Autologous neutralizing antibodies and polyfunctional T cells contribute to long-term HIV-1 post-intervention control. Academic Article

Overview

Antiretroviral therapy (ART) interruption typically leads to rapid HIV-1 viral rebound in people with HIV-1. To develop an HIV-1 cure, insight into immunological mechanisms capable of preventing HIV-1 viral rebound is urgently needed. Here, we describe three exceptional post-intervention controllers (PICs) who maintained ART-free virological control for >6.5 years (ongoing), >7.5 years (ongoing) and 2.5 years following administration of broadly neutralizing antibodies. PICs had quantifiable genetically intact/inducible infectious proviral reservoirs that were increasingly clonal and located in nongenic/centromeric chromosomal regions, indicating immune-mediated selection.
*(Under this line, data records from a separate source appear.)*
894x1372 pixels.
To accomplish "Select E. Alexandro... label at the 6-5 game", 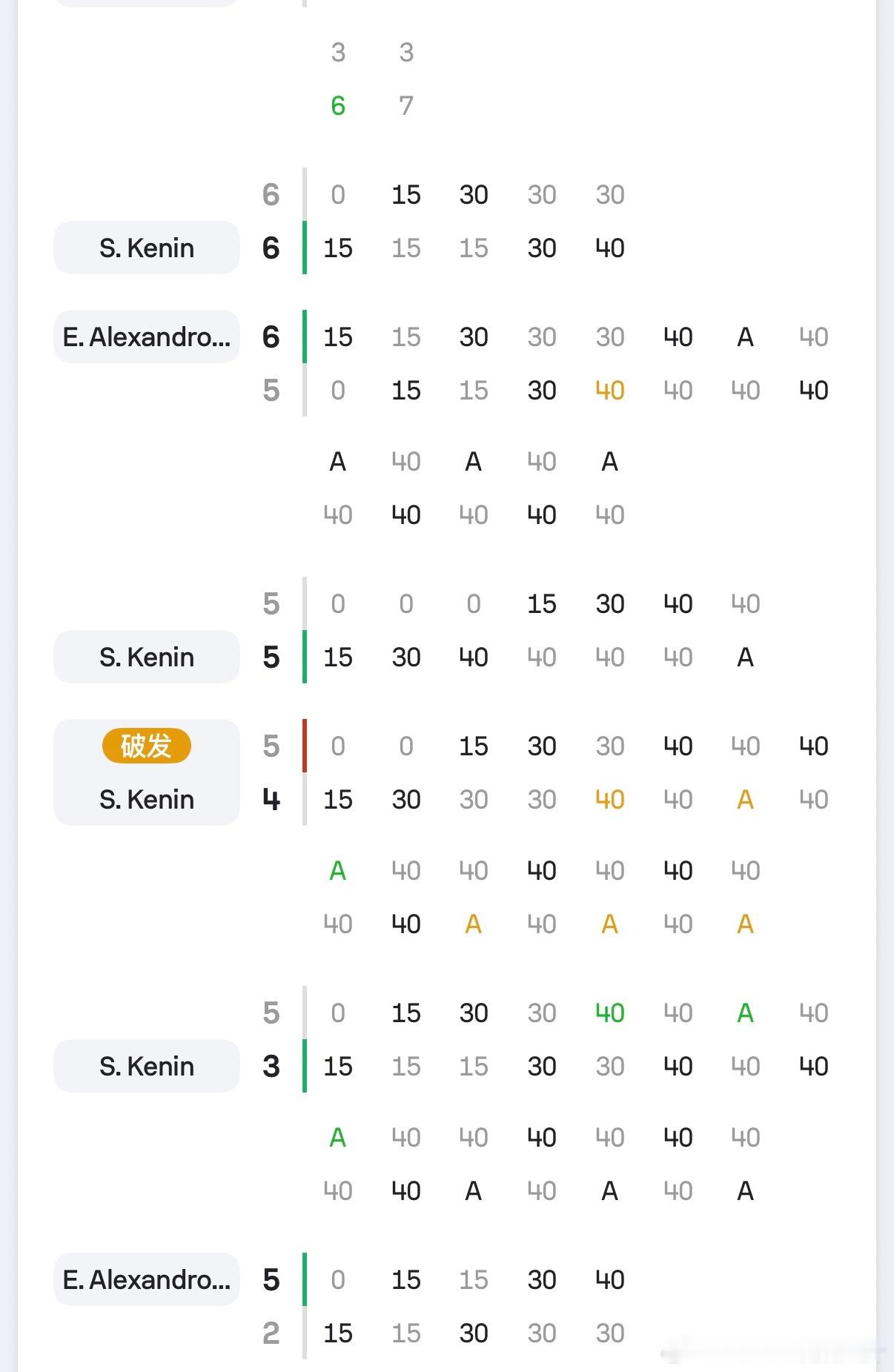I will point(147,337).
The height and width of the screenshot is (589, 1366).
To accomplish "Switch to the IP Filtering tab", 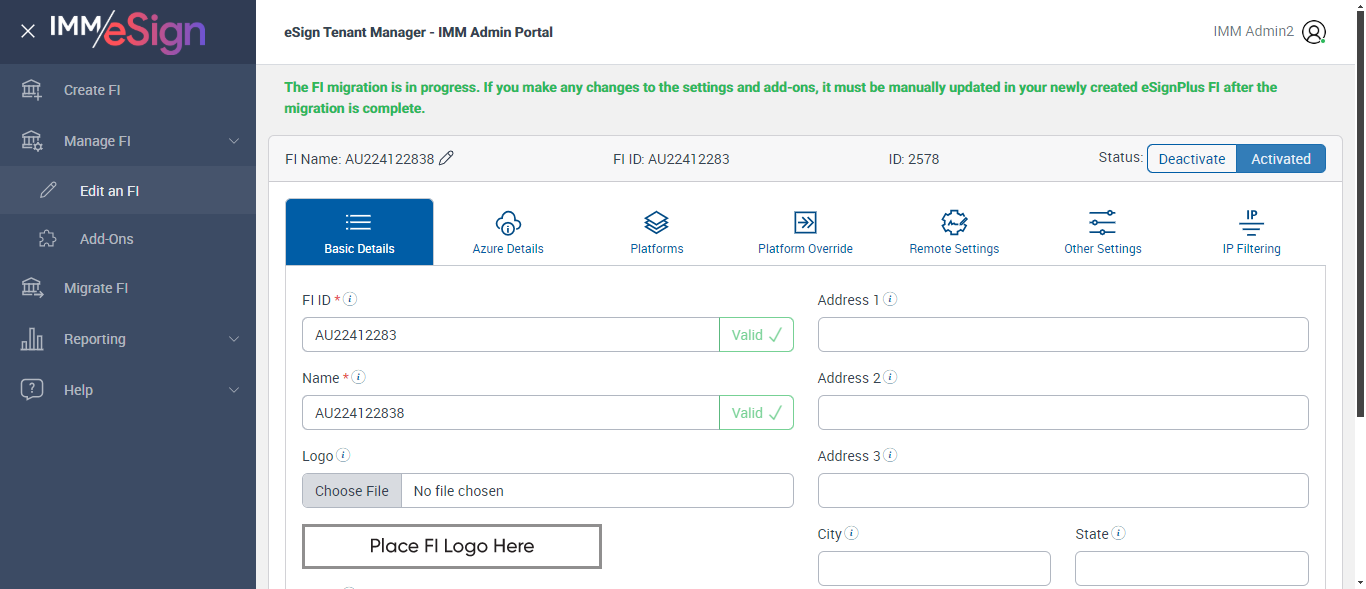I will click(x=1251, y=232).
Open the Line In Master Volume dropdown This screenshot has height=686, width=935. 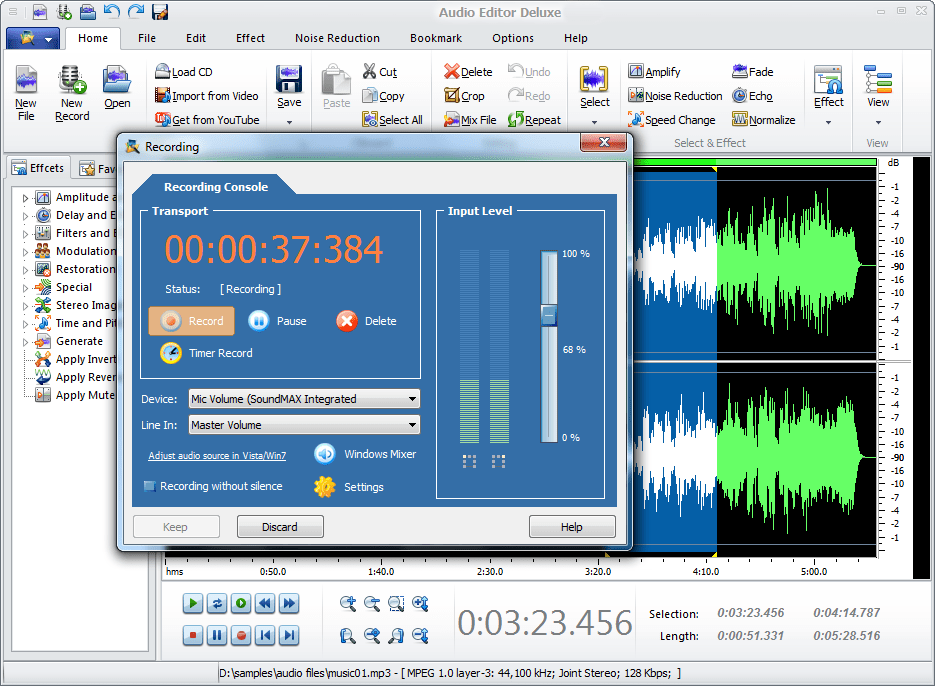412,425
Potent autologous neutralizing antibodies and polyfunctional HIV-1-specific CD4⁺ and CD8⁺ T cell responses, pre-programmed for antigen response, were present before, and persisted during, ART interruption. In one PIC, viral rebound following 2.5 years of ART-free control was associated with accumulated viral mutations that resulted in escape from neutralizing antibody and T cell responses. Collectively, our findings support developing HIV-1 curative strategies aimed at enhancing pre-existing adaptive immune responses.